EXERCISE INSTRUCTIONS: Copy out the lines below that hold the word "pixels".

Excerpts from a dataset:
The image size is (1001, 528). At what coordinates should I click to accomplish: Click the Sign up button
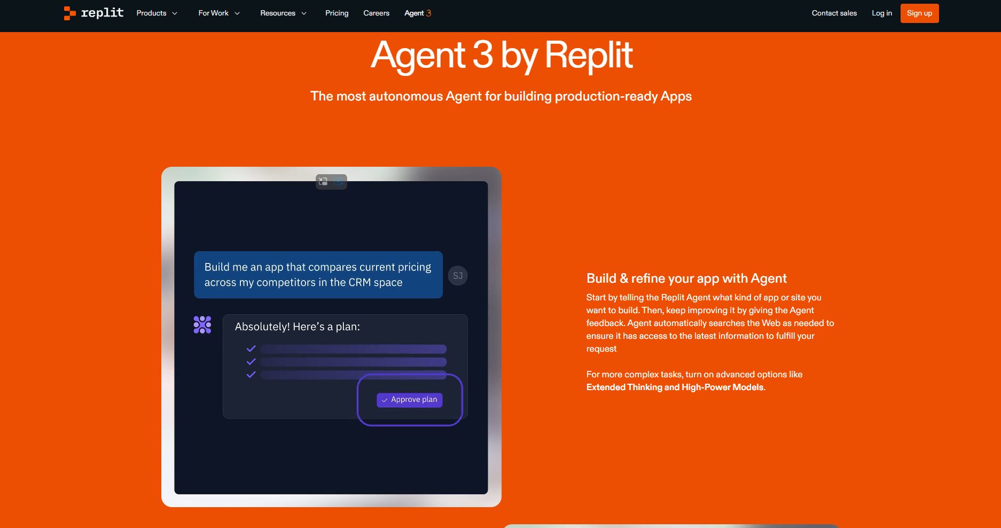pos(919,13)
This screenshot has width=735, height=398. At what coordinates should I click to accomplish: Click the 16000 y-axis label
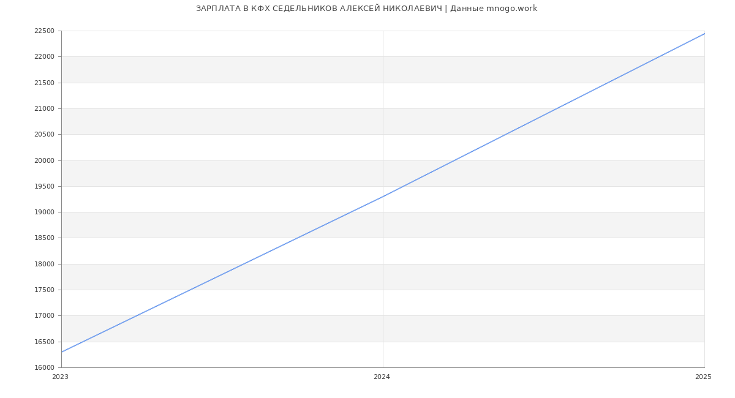(x=44, y=368)
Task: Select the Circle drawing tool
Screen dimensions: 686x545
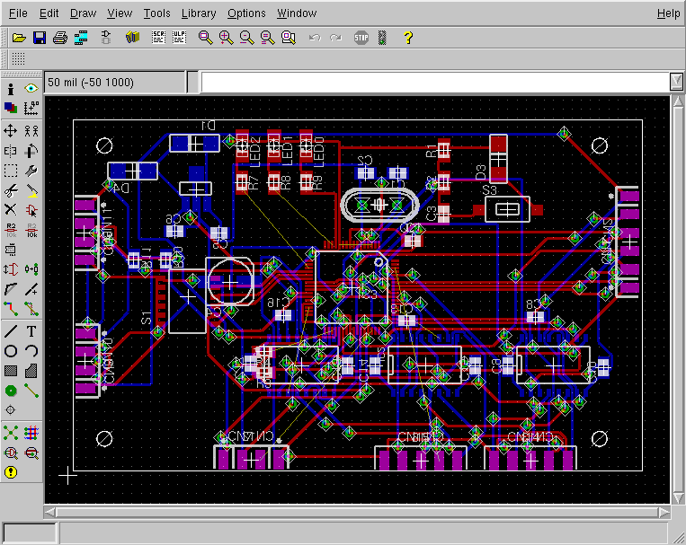Action: tap(11, 350)
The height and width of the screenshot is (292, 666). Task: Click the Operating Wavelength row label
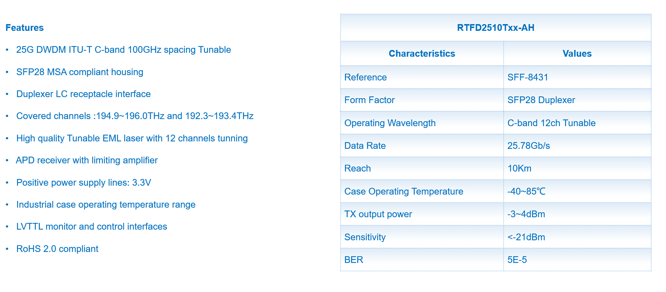click(x=390, y=123)
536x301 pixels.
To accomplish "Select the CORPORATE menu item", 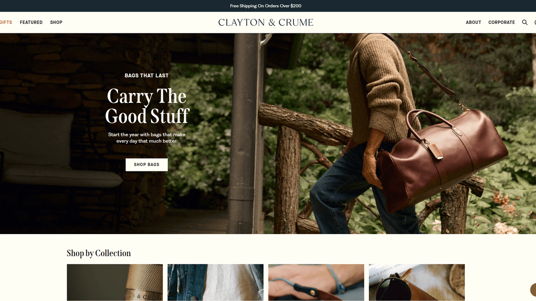I will (501, 23).
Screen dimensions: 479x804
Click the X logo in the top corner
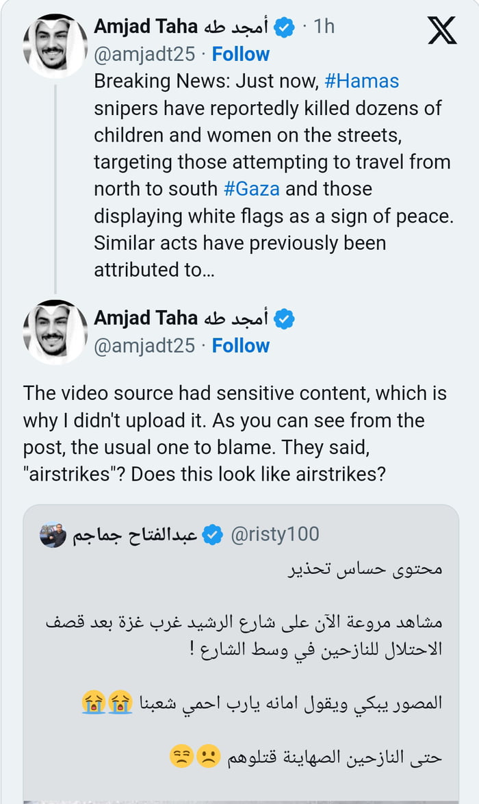pyautogui.click(x=442, y=30)
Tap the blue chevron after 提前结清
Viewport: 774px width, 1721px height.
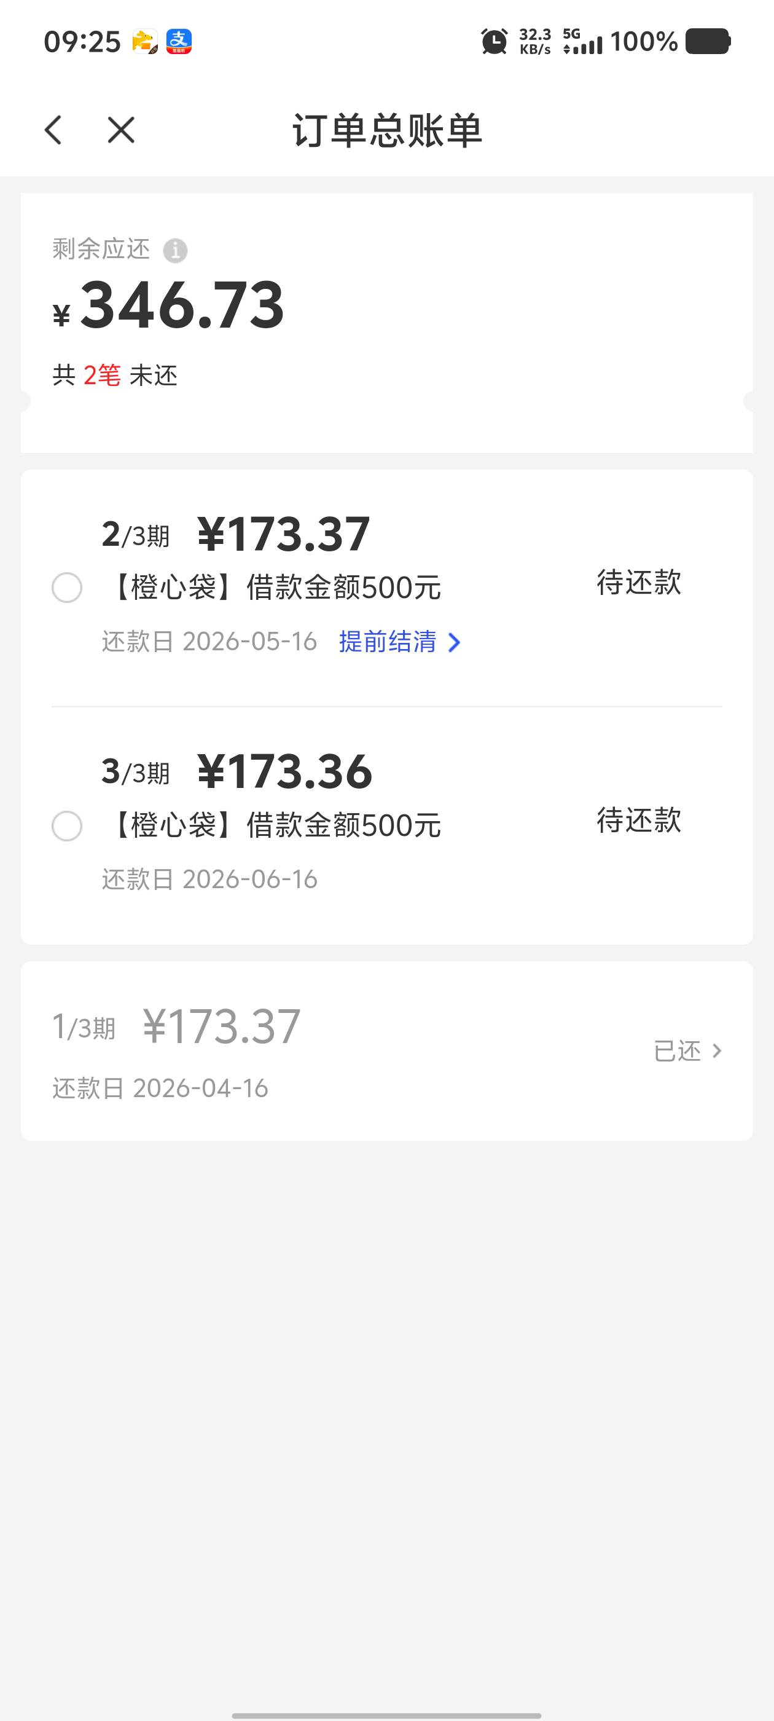(454, 643)
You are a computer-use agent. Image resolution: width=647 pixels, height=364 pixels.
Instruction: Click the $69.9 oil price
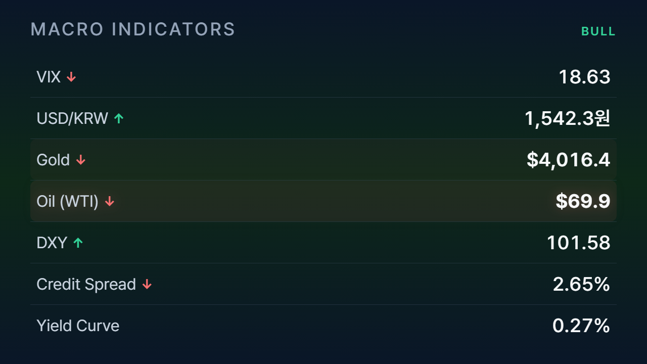click(583, 201)
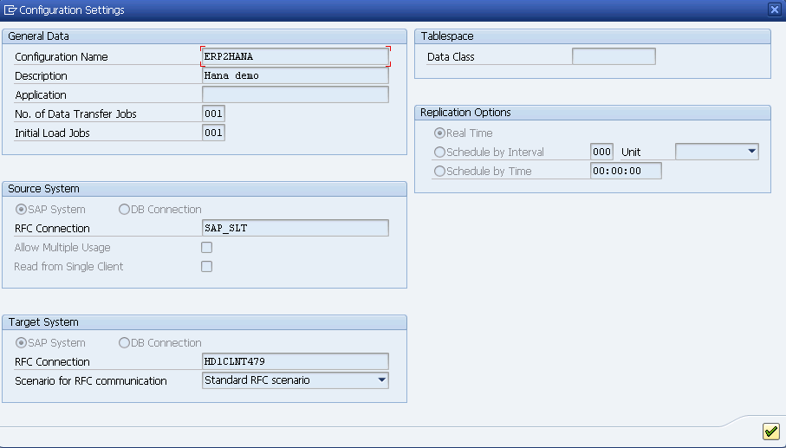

YOUR SOLUTION:
536x301 pixels.
You are a computer-use agent. Image resolution: width=647 pixels, height=364 pixels.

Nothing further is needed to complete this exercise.